As part of his testimony Bernanke accepted and articulated the Keynesian notions of the marginal propensity to consume being larger for low and moderate income people, the notion of the Keynesian multiplier and the economic wisdom of counter -cyclical deficit spending as a means of rescuing an economy from a slump. These are all very significant admissions on the part of a monetarist economist and they would have been ferociously resisted not long ago by almost all monetarists. 


Bernanke's advantage is that he has made the study of the Great Depression part of his expertise.See his article in the American Economic Review 73 (June). Also see Ben Bernanke and Harold James, 1991 the gold standard, deflation and financial crisis in the Great Depression:An international comparison in Financial markets and Financial crises, ed.R.G.hubbard,33-68.Chicago:University of Chicago Press, pp.257-276 and B. Bernanke:1994, The macroeconomics of the Great Depression: A comparative approach. Journal of money, credit and banking 27 (1):1-28 Nonmonetary effects of the financial crisis in the propogation of the Great Depression.


See also his recent paper "Should central banks respond to movements in asset prices" and his co-authored book with Thomas Laumbach, Frederic Mishkin and Adam Posen, Inflation Targeting:Lessons from the international Experience, Princeton University Press. At Milton Friedman's 90 th birthday party he is said to have stated that he was going to make sure that the errors of the Fed in the thirties when according to Friedman and Anna Schwartz it had failed to supply sufficient liquidity to the markets would not be repeated on his watch. 


Whether or not Friedman and Schwartz were totally correct about what they argued although many analysts think that they were,( a notable exception having been Nicholas Kaldor) is less important than the fact that Bernanke understands that deflationary forces can be very powerful. (See also Allan H. Meltzer, A history of the Federal Reserve vol.1 1913-1951. Chicago:University of Chicago Press, 2003.)  

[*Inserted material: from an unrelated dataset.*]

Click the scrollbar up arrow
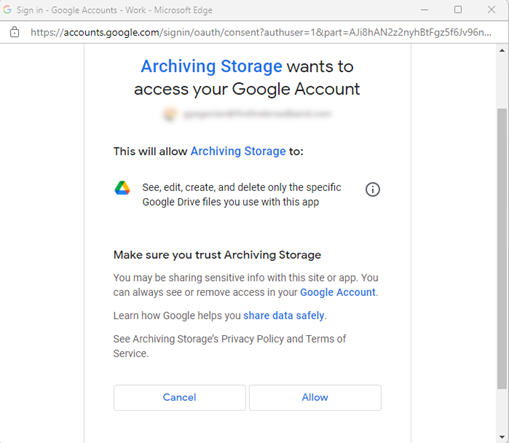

It is about time that the powers that be in the Department of Finance and at the Bank of Canada understand and appreciate both this and the relevance of Keynesian doctrine to solving crisis problems.It is about time that they escape from the destructive grip of the anti-Keynesian orthodoxy and dogma that has dominated Ottawa for the past 30 years. The testimony of Chairman Bernanke is reproduced below courtesy of the New York Times and the US House of Representatives.  




Testimony Chairman Ben S. Bernanke The economic outlook Before the Committee on the Budget, U.S. House of Representatives January 17, 2008 Chairman Spratt, Representative Ryan, and other members of the Committee, I am pleased to be here to offer my views on the near-term economic outlook and related issues.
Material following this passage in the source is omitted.